The CYK Algorithm parses a string using a Context-Free Grammar (CFG). Surprisingly, this is just Matrix Multiplication!

  • Values: Sets of Non-Terminals (e.g., {NP, VP}).
  • Add: Set Union (\(\cup\)).
  • Mul: Grammar Production Rule Application.
    • \(A \otimes B = \{C \mid C \to A B \text{ is a rule}\}\).

This allows us to parse a sentence of length \(N\) by computing the transitive closure of a chart matrix.

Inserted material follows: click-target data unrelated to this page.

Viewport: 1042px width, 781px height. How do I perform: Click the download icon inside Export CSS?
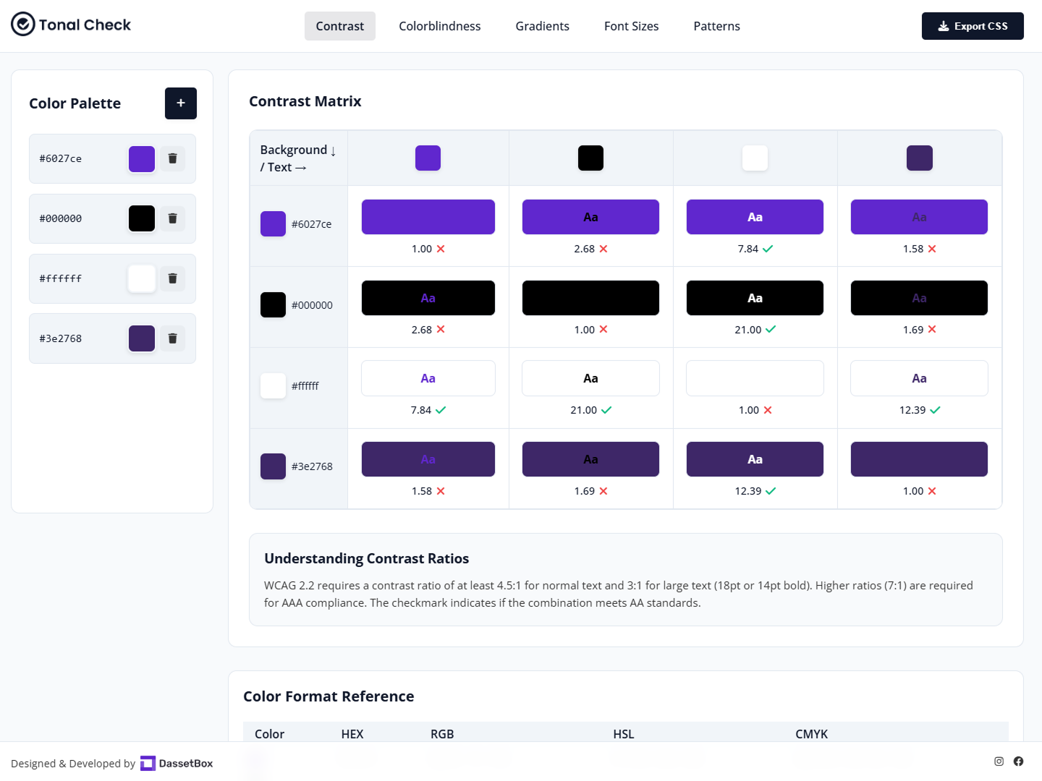943,25
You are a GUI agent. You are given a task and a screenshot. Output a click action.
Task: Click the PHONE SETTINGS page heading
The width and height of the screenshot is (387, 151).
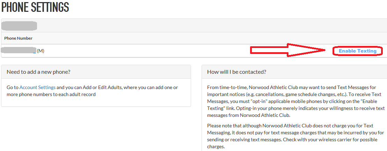click(35, 7)
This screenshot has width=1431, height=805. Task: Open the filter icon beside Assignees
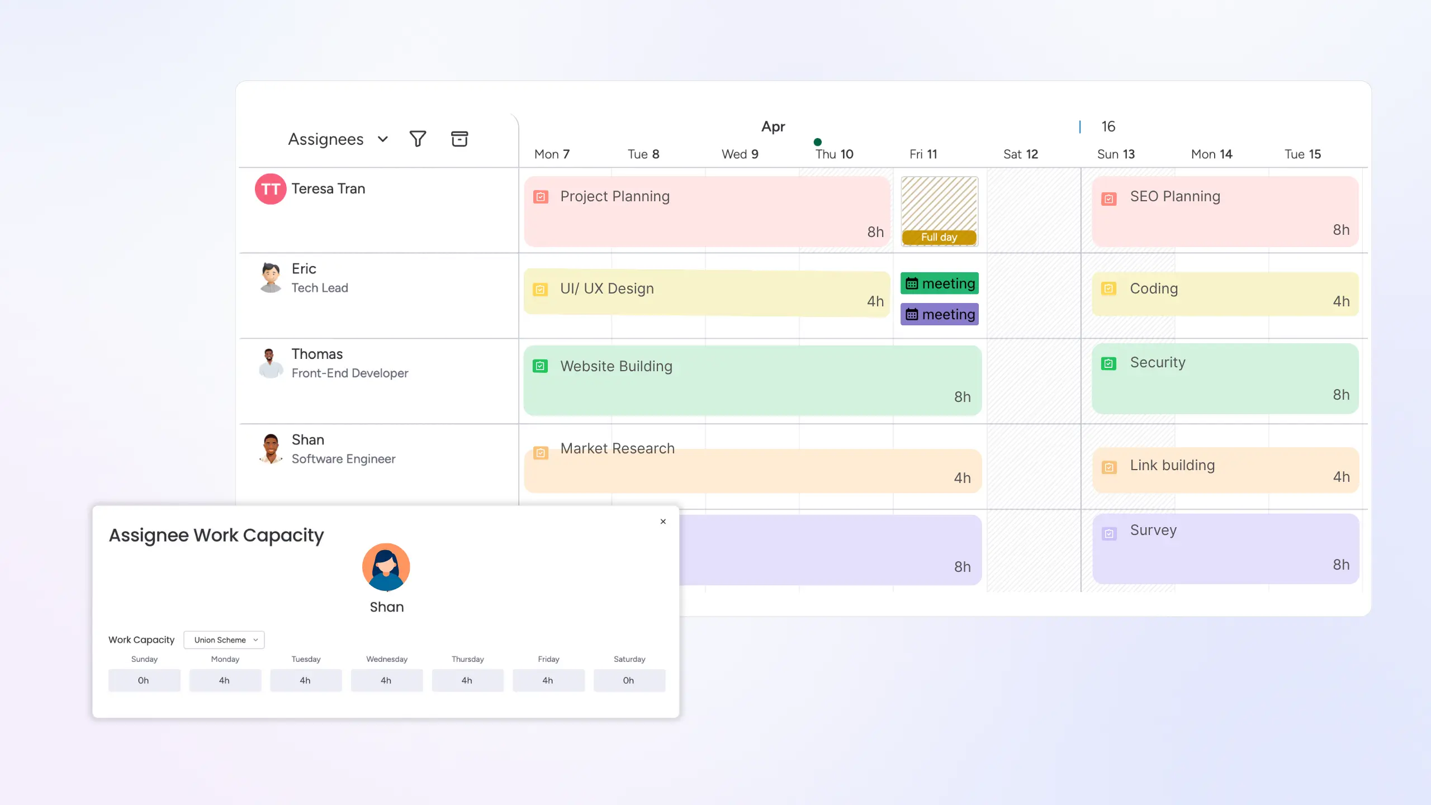point(418,139)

from typing import Set, Dict, Tuple
from algebrax.semiring import Semiring
from algebrax.matrix import dot

# Grammar (Chomsky Normal Form)
# S -> NP VP
# NP -> 'I' | 'Python'
# VP -> V NP
# V -> 'love'
rules = {
    ('NP', 'VP'): {'S'},
    ('V', 'NP'): {'VP'}
}
lexicon = {
    'I': {'NP'},
    'love': {'V'},
    'Python': {'NP'}
}

class GrammarSemiring(Semiring[Set[str]]):
    @property
    def zero(self) -> Set[str]:
        return set()

    @property
    def one(self) -> Set[str]:
        # Identity for multiplication is tricky here.
        # Ideally, a special 'Identity' non-terminal, but for CYK we usually
        # don't need the identity matrix, just the closure.
        return set() 

    def add(self, a: Set[str], b: Set[str]) -> Set[str]:
        return a | b

    def mul(self, a: Set[str], b: Set[str]) -> Set[str]:
        # Apply rules: If we have non-terminals A in 'a' and B in 'b',
        # look for rules C -> A B.
        res = set()
        for lhs in a:
            for rhs in b:
                if (lhs, rhs) in rules:
                    res.update(rules[(lhs, rhs)])
        return res

# Sentence: "I love Python"
sentence = ['I', 'love', 'Python']
n = len(sentence)

# Initialize Chart (Upper Triangular Matrix)
# chart[i][j] contains non-terminals spanning words i to j
# But standard matrix multiplication works on indices differently.
# CYK is usually dynamic programming.
# To do it as Matrix Mul (Valiant's Algorithm), we treat the chart as an adjacency matrix.
# Edge i->j means "span from i to j".

# Initialize spans of length 1 (Diagonal + 1)
chart = {}
for i, word in enumerate(sentence):
    if i not in chart: chart[i] = {}
    chart[i][i+1] = lexicon[word]

# CYK Step: Combine spans
# Span(i, k) = Span(i, j) * Span(j, k)
# This is exactly Matrix Multiplication!
# chart = chart + chart * chart
# We iterate this n times.

semiring = GrammarSemiring()

for _ in range(n):
    # New spans = Old spans * Old spans
    new_spans = dot(chart, chart, semiring=semiring)

    # Union with existing spans (Add)
    for r, row in new_spans.items():
        if r not in chart: chart[r] = {}
        for c, val in row.items():
            current = chart[r].get(c, set())
            chart[r][c] = current | val

# Check if 'S' spans the whole sentence (0 to n)
final_tags = chart.get(0, {}).get(n, set())
print(f"Parses as: {final_tags}")
# output: {'S'}